**EXERCISE MATERIAL**
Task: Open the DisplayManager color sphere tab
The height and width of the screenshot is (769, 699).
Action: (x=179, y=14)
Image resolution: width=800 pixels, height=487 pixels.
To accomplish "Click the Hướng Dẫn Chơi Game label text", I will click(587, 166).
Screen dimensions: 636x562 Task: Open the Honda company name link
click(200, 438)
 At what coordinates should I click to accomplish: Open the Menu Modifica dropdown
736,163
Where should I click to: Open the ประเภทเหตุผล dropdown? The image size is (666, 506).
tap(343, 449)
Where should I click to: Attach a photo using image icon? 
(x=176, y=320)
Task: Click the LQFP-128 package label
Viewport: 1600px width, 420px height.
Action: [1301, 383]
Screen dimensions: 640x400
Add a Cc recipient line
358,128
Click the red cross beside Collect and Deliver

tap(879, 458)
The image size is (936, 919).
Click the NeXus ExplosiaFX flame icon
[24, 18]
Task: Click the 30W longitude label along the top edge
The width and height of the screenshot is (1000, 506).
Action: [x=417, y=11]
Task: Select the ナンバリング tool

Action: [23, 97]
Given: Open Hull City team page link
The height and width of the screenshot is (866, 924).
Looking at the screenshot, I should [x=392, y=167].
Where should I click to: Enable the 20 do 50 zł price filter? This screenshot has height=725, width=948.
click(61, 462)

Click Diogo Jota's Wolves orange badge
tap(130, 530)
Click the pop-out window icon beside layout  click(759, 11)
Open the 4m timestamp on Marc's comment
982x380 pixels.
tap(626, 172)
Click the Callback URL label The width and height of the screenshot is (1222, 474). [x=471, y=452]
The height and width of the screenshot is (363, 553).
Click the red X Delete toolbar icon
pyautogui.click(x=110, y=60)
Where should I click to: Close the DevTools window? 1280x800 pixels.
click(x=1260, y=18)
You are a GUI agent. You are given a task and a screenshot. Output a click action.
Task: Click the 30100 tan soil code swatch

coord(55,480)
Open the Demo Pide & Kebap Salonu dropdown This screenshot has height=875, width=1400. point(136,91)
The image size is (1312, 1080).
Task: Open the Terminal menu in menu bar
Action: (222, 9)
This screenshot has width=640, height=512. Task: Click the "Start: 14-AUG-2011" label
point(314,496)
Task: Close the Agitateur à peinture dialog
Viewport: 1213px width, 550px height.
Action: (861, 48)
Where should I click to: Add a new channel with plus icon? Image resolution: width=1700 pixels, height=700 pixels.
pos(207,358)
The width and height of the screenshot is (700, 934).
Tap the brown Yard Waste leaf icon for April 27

**AIM OF THE EXERCISE**
Exactly the lines from the one with "Viewport: 1213px width, 550px height." through the last line of the listing above must make up your answer.

**SOLUTION TO THE EXERCISE**
Viewport: 1213px width, 550px height.
Action: (861, 48)
Where should I click to: Add a new channel with plus icon? Image resolution: width=1700 pixels, height=700 pixels.
pos(207,358)
The width and height of the screenshot is (700, 934).
Tap the brown Yard Waste leaf icon for April 27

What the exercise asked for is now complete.